● **WHAT IS ASKED**
Copy out the lines from the very first one through the line containing "coord(146,52)", swapping every "Instruction" for "Goal" and changing nothing else.
╭─ RECORDS FOR THE TASK
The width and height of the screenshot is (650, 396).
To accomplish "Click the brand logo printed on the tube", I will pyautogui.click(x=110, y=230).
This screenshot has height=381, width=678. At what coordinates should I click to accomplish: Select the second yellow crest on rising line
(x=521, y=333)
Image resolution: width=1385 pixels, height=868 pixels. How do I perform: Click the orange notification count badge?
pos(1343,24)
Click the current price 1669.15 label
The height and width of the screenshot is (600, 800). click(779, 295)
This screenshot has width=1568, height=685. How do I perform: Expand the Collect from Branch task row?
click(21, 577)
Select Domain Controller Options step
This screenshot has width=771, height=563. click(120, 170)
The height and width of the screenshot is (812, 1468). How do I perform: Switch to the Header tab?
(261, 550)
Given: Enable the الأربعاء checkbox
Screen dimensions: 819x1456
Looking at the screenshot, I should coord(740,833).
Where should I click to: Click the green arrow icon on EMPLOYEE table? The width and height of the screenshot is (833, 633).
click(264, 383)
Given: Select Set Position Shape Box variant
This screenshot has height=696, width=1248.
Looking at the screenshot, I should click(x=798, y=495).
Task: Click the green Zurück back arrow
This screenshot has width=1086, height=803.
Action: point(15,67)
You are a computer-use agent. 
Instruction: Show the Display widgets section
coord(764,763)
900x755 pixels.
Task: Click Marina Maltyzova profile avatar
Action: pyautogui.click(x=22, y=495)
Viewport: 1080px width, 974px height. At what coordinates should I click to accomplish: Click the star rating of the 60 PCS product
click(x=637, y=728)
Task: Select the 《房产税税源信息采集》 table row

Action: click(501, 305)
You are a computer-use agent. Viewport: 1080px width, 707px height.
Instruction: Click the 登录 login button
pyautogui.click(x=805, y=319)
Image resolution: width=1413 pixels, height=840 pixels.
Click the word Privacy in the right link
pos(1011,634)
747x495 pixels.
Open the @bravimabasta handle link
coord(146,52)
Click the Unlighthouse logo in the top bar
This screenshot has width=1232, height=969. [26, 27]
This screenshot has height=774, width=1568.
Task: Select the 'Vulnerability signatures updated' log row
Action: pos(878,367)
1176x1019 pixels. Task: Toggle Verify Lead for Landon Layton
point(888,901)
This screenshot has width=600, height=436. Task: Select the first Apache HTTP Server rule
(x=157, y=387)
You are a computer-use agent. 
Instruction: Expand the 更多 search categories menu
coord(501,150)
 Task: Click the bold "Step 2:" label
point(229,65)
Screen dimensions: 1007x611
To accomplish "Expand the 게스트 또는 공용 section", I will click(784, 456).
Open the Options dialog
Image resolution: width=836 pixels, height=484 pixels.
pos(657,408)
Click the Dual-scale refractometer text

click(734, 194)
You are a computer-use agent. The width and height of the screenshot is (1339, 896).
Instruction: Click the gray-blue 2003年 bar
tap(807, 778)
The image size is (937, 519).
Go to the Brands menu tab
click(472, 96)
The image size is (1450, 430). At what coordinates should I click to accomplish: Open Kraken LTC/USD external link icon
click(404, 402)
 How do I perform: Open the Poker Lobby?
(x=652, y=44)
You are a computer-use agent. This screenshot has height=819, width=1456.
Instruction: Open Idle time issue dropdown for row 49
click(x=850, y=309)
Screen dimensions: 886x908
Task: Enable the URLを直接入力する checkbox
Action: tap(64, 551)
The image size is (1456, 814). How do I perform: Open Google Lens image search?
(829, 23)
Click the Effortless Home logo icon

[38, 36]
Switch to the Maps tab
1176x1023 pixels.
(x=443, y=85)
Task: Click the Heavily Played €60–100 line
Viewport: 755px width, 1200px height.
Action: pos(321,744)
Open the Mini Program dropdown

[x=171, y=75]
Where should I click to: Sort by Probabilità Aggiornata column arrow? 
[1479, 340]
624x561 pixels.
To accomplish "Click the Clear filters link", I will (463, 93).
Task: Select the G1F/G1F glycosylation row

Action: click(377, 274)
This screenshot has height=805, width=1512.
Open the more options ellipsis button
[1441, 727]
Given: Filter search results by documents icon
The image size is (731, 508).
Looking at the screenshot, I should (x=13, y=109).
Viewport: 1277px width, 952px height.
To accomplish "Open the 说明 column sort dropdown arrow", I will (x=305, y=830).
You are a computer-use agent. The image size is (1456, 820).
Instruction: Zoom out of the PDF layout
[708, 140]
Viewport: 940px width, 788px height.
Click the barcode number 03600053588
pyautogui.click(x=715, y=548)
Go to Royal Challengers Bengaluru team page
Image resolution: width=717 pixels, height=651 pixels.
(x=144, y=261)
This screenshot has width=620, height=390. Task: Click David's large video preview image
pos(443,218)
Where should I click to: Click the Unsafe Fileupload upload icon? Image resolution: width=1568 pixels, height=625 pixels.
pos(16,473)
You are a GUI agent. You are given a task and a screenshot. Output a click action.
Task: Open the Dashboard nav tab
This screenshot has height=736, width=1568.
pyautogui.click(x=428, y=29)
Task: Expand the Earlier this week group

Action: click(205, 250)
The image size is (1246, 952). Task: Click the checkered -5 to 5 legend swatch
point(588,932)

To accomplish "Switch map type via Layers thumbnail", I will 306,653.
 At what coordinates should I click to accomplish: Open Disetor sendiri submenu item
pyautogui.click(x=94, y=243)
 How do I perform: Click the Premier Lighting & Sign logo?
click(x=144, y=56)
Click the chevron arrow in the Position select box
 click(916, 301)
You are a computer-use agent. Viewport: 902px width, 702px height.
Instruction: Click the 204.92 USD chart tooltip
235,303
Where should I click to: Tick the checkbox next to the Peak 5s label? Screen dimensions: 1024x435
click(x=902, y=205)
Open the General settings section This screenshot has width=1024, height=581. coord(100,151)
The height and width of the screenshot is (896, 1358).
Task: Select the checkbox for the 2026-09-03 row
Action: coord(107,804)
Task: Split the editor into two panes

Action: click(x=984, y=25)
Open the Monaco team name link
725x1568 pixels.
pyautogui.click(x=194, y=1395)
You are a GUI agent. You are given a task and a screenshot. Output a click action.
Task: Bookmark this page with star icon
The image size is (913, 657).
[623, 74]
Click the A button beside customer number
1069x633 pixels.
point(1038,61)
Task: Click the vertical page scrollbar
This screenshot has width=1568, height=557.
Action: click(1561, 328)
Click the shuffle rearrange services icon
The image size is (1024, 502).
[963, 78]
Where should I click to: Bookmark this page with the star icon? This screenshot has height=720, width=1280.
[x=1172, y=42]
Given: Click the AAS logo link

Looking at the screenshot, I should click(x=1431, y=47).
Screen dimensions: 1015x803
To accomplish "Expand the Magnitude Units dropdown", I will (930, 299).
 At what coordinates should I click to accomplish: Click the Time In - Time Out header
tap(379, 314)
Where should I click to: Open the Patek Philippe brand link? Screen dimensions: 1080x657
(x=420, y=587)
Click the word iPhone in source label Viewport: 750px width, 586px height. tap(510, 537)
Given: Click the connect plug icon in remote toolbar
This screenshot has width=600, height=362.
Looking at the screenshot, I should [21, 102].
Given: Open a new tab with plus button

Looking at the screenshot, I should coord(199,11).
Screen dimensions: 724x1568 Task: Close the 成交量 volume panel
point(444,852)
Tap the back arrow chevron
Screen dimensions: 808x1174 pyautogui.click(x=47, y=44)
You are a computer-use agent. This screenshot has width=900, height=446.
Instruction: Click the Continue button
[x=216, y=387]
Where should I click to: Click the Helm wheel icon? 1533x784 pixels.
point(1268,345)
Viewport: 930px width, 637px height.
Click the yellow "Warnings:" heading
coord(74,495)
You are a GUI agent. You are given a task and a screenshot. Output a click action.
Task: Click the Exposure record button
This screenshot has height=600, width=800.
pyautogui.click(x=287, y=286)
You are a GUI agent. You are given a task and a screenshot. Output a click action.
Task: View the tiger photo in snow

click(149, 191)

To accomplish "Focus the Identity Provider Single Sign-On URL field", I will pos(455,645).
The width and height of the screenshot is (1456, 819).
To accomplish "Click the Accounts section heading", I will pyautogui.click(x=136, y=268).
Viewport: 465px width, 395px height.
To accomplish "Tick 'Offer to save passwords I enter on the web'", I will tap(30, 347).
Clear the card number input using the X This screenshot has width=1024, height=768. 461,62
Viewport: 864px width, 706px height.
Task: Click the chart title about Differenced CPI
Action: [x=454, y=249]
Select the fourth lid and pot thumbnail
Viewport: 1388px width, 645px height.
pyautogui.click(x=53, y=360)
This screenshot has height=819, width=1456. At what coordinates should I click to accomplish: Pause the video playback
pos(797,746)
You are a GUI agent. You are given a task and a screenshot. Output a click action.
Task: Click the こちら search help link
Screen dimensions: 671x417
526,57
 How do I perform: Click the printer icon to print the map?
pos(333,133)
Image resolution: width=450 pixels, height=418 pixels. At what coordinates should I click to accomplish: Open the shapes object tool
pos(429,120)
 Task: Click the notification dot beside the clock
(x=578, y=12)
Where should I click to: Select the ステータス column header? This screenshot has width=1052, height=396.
╰─
● **RESPONSE BELOW**
The width and height of the screenshot is (650, 396).
To accomplish "Click the brand logo printed on the tube", I will pyautogui.click(x=110, y=230).
This screenshot has height=381, width=678. At what coordinates should I click to accomplish: Select the second yellow crest on rising line
(x=521, y=333)
Image resolution: width=1385 pixels, height=868 pixels. How do I perform: Click the orange notification count badge?
pos(1343,24)
Click the current price 1669.15 label
The height and width of the screenshot is (600, 800). click(779, 295)
This screenshot has width=1568, height=685. How do I perform: Expand the Collect from Branch task row?
click(21, 577)
Select Domain Controller Options step
This screenshot has width=771, height=563. click(120, 170)
The height and width of the screenshot is (812, 1468). How do I perform: Switch to the Header tab?
(261, 550)
Given: Enable the الأربعاء checkbox
Screen dimensions: 819x1456
Looking at the screenshot, I should coord(740,833).
Where should I click to: Click the green arrow icon on EMPLOYEE table? The width and height of the screenshot is (833, 633).
click(264, 383)
Given: Select Set Position Shape Box variant
This screenshot has height=696, width=1248.
Looking at the screenshot, I should click(x=798, y=495).
Task: Click the green Zurück back arrow
This screenshot has width=1086, height=803.
Action: point(15,67)
You are a computer-use agent. 
Goal: Show the Display widgets section
coord(764,763)
900x755 pixels.
Task: Click Marina Maltyzova profile avatar
Action: pyautogui.click(x=22, y=495)
Viewport: 1080px width, 974px height. At what coordinates should I click to accomplish: Click the star rating of the 60 PCS product
click(x=637, y=728)
Task: Select the 《房产税税源信息采集》 table row

Action: click(501, 305)
You are a computer-use agent. Viewport: 1080px width, 707px height.
Goal: Click the 登录 login button
pyautogui.click(x=805, y=319)
Image resolution: width=1413 pixels, height=840 pixels.
Click the word Privacy in the right link
pos(1011,634)
747x495 pixels.
Open the @bravimabasta handle link
coord(146,52)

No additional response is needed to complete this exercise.